WORK ORDER:
Lift every line from the entries that includes the word "will".

Data entries:
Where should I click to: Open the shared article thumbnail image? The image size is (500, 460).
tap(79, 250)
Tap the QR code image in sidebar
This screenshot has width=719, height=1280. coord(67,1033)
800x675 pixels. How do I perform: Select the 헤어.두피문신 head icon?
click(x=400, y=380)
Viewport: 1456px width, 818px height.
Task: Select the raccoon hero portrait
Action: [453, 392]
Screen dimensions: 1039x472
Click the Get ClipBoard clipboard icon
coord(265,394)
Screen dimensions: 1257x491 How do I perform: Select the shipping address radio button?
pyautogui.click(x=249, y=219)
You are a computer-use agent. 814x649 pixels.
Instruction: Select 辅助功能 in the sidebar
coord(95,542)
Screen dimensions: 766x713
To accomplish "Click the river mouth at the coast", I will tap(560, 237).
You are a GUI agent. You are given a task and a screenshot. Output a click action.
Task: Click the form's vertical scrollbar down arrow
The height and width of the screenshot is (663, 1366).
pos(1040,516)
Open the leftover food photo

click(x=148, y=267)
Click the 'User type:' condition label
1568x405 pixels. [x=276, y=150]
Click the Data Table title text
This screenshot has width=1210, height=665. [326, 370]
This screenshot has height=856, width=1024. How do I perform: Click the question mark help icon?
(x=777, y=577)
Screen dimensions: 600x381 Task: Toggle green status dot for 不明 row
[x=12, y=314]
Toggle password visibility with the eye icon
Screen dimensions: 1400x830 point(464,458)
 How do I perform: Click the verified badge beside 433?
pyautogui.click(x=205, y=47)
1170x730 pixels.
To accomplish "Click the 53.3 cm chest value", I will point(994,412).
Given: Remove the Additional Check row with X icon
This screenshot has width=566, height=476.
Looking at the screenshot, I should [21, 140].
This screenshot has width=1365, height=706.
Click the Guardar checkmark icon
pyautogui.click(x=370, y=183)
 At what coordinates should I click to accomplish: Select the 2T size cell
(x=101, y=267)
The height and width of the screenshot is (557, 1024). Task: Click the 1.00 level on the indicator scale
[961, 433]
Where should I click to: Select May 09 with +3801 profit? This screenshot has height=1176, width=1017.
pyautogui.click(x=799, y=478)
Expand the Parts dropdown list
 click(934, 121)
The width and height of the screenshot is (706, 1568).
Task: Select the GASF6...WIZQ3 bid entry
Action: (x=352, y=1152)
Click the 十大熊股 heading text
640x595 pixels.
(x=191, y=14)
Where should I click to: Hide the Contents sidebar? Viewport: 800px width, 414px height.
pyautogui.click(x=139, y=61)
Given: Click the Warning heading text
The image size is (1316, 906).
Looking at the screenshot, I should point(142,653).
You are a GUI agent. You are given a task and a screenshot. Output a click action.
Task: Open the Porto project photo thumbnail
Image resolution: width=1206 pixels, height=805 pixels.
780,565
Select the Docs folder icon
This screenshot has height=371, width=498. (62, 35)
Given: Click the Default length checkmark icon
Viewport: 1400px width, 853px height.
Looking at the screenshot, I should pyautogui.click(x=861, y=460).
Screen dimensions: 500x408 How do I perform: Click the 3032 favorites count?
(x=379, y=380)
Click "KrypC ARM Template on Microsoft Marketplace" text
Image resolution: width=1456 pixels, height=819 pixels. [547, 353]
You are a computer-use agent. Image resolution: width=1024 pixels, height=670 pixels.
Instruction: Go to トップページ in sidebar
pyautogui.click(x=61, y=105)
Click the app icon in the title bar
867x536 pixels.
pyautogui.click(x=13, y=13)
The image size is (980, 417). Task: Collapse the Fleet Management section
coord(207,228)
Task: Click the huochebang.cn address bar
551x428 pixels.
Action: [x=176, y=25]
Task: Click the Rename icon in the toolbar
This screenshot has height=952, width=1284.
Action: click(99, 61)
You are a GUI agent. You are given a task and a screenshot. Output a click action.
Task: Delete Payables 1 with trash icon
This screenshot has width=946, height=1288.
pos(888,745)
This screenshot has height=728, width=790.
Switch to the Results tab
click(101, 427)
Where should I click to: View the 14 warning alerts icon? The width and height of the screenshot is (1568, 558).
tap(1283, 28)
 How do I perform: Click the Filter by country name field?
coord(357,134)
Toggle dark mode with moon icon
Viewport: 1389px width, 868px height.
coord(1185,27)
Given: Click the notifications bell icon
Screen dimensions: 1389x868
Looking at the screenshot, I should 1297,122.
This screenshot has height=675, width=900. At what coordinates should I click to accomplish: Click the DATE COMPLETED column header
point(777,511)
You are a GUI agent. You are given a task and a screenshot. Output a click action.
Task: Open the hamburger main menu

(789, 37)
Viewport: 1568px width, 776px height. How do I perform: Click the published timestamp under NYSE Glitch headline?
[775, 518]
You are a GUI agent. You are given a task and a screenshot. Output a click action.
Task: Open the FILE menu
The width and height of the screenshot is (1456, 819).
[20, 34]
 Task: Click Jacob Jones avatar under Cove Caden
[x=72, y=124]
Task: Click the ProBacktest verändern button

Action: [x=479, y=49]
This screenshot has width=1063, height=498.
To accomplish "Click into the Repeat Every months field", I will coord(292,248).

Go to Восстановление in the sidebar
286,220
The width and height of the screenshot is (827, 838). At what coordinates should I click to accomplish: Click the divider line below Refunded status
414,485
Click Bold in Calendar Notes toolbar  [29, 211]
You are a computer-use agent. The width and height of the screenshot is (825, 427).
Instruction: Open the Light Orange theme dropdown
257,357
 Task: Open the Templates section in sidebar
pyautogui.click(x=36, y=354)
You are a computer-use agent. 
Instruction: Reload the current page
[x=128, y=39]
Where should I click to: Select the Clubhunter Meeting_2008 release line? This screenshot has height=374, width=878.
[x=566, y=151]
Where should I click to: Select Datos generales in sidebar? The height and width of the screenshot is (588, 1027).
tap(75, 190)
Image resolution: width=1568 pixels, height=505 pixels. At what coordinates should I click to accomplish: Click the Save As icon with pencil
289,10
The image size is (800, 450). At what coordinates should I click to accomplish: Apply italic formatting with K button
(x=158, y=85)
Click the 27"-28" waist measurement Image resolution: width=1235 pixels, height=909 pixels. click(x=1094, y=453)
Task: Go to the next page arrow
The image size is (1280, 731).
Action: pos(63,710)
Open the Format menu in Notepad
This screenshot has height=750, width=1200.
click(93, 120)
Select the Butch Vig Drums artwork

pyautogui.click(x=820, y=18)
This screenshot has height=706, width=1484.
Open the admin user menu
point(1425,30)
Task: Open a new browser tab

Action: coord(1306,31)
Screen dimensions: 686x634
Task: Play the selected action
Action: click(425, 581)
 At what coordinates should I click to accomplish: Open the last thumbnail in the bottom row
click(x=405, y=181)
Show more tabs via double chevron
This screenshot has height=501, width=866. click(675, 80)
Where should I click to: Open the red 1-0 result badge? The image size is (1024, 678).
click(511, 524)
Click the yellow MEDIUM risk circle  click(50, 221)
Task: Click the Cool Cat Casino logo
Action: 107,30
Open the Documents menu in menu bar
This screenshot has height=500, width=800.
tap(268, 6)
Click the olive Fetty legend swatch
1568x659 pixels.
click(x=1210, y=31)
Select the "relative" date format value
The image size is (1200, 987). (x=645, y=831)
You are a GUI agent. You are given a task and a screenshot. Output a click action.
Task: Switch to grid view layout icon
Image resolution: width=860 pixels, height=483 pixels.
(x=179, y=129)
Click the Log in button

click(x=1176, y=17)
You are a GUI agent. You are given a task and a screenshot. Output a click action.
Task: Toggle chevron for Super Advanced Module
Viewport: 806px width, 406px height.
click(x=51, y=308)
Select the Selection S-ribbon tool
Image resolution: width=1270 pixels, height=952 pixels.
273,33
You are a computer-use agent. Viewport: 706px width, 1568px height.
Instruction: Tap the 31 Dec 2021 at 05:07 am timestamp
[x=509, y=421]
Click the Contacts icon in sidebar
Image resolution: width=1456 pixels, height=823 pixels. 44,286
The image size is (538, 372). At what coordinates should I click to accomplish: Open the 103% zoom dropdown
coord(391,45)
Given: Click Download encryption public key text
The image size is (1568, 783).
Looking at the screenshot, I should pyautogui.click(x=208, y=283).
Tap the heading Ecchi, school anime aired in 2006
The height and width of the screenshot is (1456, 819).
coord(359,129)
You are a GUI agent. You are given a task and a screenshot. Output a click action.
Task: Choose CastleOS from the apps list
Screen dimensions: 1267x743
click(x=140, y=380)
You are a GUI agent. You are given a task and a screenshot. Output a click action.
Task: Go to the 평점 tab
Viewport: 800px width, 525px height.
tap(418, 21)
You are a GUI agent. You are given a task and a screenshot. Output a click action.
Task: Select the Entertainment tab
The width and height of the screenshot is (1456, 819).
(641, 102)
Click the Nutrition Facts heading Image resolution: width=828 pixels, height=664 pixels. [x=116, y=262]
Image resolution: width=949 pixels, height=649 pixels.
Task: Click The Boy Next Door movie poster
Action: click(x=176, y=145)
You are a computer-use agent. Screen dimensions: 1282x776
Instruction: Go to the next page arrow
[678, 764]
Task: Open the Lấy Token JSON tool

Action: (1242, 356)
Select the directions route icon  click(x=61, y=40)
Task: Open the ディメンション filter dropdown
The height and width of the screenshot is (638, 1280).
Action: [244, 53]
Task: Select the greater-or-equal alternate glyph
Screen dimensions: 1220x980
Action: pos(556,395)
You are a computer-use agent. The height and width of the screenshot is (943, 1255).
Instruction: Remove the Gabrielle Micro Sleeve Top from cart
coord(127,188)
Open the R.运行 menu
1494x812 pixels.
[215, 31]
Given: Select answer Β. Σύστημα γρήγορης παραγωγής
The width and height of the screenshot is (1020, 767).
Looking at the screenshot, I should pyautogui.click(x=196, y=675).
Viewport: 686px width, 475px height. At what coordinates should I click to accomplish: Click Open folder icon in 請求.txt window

RESPONSE AREA:
To accomplish "Click the river mouth at the coast", I will tap(560, 237).
To accomplish "Click the 53.3 cm chest value", I will point(994,412).
To accomplish "Click into the Repeat Every months field", I will coord(292,248).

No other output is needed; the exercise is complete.